Published on ShanghaiDaily.com (http://www.shanghaidaily.com/)
http://www.shanghaidaily.com/sp/article/2008/200810/20081016/article_377084.htm


Gang dismembered, cooked victims, court told
Created: 2008-10-16 18:12:59
Author:Lydia Chen


A BEIJING gang killed eight people over nine years, dismembering and cooking some of the victims, a court has heard.

From December 1999 to January 2007, the four member gang led by Beijing native Xia Keming, 44, killed business partners, a mistress and even a wife, for money or because they knew too much, the Beijing No. 2 Intermediate Court heard yesterday, the Beijing Morning Post reported.

In December, 1999, Xia asked his brother Xia Kezhi to kill Liu, his business partner as he suspected Liu had tipped off the police who had caught him smuggling in Tianjin Municipality.

The brothers then met up with Tao Chun, an ex-convict roommate of Xia Kezhi and hitman Yang Hui and together they strangled Liu before dumping his body near Beijing’s Beidai River.

Months later the gang killed a man called Li, Xia Keming’s boss when Xia said Li would not repay a 3 million yuan (US$439,194) loan, the court was told.

In December, 2002, the gang murdered another business partner surnamed Mi after he feel out with Xia Keming over funding a villa project in Beijing’s Huairou region.

Xia paid 1 million yuan to Mi’s ex-wife after the killing to take over Mi’s business.

In December, 2003, the gang killed another of Xia’s business partners, a man surnamed Wu and his girl friend so that they could take his property.

Xia Keming ordered the gang to kill a woman surnamed Du and her husband in January last year, this time they dismembered the two bodies before cooking and dumping them.
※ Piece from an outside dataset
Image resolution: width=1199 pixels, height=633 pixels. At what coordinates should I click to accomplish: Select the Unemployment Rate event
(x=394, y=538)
Du, a MBA postgraduate and a business partner with Xia Keming in a company in 1996, had been Xia’s mistress for a long time.

On the night the couple were slaughtered, Xia Keming went to Du’s office and stole her laptop. This was recorded on a security video and led the police to him and the undoing of the gang.

Xia Keming told the court that he killed Du because she knew too much and they had disagreed about business.

Yang Hui, one of the gang members, told the court that he had carried out all of the killings and he did it solely for money.

Yang, who killed his wife for being unfaithful, confessed that he was paid more than 700,000 yuan for the killings.

“I regarded the killings as work and have never had nightmares,” Yang told the court.